Teriakan riuh yang mengikuti berakhirnya pertandingan sore hari ini masih terngiang di telinga Seijuurou. Bahkan teman-teman satu timnya masih membicarakan bagaimana selisih poin tim mereka dengan tim lawan begitu jauh. Semuanya masih bersorak gembira akan kemenangan yang kini terasa hambar di pikiran Seijuurou.
Baginya kemenangan hanyalah hal yang biasa di hidupnya.
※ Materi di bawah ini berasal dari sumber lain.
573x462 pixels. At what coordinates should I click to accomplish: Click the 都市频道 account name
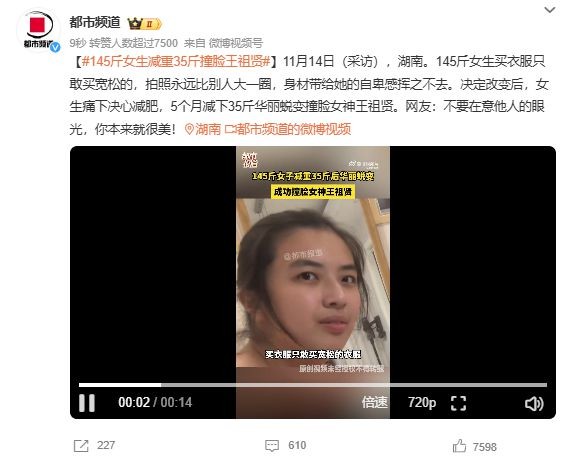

Seijuurou selalu memandang hidup ini didominasi oleh mereka yang menang, sedangkan mereka yang kalah tetap berada di bawah roda kehidupan.
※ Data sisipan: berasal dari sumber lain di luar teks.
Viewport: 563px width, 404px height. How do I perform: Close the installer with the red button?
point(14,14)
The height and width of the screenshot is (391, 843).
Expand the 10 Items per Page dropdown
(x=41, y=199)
Seijuurou selalu diajarkan untuk menang, sedari kecil, sejak ia mulai berbicara dan berjalan dan menulis.
Ia menang akan segalanya. Tiap kemenangan yang ia dapatkan memberi makan egonya, hingga satu titik Seijuurou muak akan sukses yang diperolehnya.
Dari semua kemenangan hanya ada satu yang terasa begitu pahit.
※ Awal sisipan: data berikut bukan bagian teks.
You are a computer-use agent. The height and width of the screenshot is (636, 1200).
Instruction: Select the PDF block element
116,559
Seijuurou membuka seragam basketnya yang dipenuhi keringat, menatap luka melintang yang bertengger di perutnya.
Luka bekas operasi itu berkedut, seakan-akan mengenali memori spesifik yang diasosiakan dengannya.
just hold on, we're going home
Disclaimer:
Kuroko no Basuke belongs to Tadatoshi Fujimaki
Notes: AU; twins!akakuro
Jantung mereka dua, tapi sistem mereka satu.
Seijuurou dan Tetsuya adalah teman sepermainan dalam hidup; konteks dalam hidup ini begitu harfiah, mengingat bagaimana mereka keluar dari rahim sang ibunda dengan perut yang masih menyatu. Proses pembelahan dalam rahim Akashi Shiori tidak berjalan sempurna, menghasilkan bayi kembarnya masih menempel satu dengan yang lainnya di perut.
Akashi Shiori bahkan tak sempat menarik kedua putranya dalam pelukan, atau mengelap darah yang melapisi tubuh mereka. Hembusan napas terakhirnya langsung diikuti dengan berisiknya tangis kedua anak kembar tersebut.
Seijuurou dan Tetsuya hidup bersama setiap harinya, menjalani hari-hari mereka layaknya anak normal pada umumnya. Hanya saja tidak ada yang dapat melihat kedua anak kembar tersebut dan mengasosiasikan kata normal dengan keduanya. Dengan kedua tubuh yang berbeda, namun menyatu di bagian perut, tidak ada yang menganggap Seijuurou maupun Tetsuya normal; baik dari segi mereka berjalan, duduk, maupun berpakaian.
Keduanya tumbuh berkecukupan, melihat betapa mewahnya mansion kediaman mereka. Akashi Masaomi selalu memastikan kebutuhan dan keinginan kedua putranya terpenuhi.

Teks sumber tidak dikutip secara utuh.